START Recorded data

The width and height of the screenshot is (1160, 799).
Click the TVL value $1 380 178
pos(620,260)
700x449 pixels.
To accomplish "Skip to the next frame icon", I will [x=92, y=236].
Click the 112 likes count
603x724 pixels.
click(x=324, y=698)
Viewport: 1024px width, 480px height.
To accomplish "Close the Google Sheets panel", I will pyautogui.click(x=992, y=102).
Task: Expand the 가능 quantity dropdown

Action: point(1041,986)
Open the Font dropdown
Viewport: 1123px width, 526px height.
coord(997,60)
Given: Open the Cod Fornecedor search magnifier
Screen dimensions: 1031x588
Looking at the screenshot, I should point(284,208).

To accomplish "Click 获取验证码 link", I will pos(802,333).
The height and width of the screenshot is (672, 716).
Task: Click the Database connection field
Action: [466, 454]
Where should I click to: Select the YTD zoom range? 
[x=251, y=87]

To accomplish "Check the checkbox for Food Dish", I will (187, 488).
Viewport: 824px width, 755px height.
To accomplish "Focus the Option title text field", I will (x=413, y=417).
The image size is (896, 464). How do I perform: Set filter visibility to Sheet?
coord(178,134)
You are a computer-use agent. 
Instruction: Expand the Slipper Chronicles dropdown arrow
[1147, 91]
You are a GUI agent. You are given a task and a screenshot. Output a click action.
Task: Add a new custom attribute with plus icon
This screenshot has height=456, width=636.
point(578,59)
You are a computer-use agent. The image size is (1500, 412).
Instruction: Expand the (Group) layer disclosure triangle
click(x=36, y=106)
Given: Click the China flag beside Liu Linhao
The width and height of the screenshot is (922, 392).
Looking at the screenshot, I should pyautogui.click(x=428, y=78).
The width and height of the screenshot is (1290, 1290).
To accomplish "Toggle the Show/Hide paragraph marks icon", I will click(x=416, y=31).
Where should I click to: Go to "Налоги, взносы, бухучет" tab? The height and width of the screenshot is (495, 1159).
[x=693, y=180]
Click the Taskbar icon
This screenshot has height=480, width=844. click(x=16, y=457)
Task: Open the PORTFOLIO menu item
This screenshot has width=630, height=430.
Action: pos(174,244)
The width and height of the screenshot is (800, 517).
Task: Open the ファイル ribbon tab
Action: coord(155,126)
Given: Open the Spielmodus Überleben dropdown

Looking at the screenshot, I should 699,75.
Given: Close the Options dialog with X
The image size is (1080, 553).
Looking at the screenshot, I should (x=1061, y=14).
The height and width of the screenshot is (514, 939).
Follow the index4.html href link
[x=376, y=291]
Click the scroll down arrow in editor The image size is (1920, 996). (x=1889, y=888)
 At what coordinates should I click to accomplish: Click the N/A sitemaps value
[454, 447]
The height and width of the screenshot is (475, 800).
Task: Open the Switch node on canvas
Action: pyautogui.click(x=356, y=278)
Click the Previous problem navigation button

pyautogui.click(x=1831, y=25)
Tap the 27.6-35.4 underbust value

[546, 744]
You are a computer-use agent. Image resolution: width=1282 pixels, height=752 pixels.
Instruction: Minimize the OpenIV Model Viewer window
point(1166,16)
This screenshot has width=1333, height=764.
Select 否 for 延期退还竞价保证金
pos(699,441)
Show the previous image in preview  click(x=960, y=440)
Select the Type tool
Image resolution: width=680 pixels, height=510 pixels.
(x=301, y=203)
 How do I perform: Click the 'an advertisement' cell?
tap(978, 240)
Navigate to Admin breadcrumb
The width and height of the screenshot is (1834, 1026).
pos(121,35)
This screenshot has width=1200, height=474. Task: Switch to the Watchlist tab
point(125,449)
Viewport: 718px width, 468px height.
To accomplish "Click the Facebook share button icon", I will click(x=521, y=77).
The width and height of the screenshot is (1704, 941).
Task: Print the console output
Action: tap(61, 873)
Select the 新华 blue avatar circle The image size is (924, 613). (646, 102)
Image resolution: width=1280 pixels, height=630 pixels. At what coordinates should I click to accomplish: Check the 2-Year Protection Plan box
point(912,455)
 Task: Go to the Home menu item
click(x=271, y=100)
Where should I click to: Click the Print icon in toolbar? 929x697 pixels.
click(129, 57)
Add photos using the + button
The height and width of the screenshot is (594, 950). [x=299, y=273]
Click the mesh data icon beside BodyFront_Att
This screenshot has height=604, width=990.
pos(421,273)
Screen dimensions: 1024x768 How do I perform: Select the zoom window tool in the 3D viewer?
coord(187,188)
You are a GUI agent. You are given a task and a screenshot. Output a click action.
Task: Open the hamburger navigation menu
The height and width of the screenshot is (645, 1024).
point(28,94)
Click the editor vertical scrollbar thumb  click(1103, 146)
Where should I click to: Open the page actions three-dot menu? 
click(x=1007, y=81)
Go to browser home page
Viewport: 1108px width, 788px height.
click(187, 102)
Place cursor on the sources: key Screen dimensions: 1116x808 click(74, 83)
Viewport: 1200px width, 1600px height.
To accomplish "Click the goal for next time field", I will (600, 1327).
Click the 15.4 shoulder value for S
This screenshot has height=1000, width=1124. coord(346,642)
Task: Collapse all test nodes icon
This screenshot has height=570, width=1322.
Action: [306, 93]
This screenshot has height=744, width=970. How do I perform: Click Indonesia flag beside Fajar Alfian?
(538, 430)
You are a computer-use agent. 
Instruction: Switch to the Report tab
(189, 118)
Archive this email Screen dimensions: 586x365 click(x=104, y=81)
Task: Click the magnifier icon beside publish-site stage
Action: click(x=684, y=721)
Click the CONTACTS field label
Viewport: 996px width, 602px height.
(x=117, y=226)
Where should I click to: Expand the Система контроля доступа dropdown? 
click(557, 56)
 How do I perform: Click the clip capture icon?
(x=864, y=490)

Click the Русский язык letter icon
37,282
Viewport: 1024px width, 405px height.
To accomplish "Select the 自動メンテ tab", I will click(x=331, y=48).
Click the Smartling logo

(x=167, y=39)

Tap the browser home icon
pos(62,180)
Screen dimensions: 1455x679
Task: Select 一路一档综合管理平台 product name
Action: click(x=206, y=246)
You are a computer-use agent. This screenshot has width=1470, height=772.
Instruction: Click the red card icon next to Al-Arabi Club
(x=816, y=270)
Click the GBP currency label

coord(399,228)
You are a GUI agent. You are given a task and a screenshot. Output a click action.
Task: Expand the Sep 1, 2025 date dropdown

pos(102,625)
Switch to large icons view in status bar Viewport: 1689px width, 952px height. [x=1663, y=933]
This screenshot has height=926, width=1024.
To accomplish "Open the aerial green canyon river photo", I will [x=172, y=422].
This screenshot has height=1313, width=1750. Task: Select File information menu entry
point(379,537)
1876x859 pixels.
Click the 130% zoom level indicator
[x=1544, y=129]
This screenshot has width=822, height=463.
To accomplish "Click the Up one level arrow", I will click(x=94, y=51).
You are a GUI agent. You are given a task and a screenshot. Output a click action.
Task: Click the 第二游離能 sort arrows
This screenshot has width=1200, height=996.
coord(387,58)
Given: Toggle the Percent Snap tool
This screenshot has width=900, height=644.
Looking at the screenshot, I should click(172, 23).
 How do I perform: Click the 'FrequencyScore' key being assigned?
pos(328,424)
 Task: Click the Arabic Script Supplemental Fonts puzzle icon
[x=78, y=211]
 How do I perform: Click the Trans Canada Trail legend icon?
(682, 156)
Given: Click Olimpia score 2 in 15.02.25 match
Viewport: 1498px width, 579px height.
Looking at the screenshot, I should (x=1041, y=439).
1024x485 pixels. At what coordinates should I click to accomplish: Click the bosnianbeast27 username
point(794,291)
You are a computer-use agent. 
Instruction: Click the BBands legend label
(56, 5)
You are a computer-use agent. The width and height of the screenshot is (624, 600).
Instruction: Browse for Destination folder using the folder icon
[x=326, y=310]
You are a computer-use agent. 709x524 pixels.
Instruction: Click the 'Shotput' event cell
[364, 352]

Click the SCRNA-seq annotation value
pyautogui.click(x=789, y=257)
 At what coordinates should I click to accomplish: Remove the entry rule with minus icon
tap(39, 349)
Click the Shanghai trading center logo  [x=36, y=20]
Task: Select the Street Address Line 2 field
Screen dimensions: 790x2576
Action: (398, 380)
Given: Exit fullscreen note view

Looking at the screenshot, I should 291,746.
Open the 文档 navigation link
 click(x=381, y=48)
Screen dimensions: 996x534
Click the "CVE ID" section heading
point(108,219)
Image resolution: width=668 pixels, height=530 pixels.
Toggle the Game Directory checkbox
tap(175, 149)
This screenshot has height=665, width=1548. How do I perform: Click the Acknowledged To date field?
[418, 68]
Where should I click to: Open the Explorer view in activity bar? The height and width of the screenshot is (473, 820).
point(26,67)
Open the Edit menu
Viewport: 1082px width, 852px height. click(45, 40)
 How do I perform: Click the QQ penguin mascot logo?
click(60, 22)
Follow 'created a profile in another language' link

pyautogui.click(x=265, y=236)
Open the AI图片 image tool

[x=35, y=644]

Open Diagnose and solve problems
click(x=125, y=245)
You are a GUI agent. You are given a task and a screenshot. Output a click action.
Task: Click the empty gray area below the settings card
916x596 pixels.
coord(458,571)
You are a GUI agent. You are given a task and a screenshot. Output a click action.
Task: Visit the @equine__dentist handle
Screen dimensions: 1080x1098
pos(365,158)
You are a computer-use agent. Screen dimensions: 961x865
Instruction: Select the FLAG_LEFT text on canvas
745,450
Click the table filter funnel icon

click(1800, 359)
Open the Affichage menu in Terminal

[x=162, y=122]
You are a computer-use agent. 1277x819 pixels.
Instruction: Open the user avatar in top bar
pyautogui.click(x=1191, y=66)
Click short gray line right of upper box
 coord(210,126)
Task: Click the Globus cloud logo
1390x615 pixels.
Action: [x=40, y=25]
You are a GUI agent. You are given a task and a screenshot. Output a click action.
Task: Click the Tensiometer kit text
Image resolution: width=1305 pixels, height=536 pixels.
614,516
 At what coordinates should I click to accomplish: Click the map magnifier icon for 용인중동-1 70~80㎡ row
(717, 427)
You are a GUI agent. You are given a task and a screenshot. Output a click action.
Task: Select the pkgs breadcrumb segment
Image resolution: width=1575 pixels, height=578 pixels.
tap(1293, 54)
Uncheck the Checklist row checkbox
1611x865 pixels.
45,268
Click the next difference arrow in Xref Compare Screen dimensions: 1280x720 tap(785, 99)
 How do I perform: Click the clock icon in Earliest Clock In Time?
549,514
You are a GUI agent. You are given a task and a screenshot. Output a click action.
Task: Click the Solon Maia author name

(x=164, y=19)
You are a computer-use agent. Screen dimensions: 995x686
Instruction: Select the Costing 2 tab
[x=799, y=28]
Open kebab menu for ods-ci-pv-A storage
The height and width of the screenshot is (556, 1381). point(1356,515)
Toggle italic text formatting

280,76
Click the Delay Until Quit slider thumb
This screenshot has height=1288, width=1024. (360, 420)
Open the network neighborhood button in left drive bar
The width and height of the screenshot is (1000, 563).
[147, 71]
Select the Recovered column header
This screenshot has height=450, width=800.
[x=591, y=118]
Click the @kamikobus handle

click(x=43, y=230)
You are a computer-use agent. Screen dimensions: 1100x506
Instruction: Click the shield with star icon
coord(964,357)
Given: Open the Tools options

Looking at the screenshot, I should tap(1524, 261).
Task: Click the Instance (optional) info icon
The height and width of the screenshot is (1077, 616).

END Recorded data

▶ _What to work on_
Work out how many lines of the records contain the word "computer", and give only that number.

▶ _Result of this exercise_
12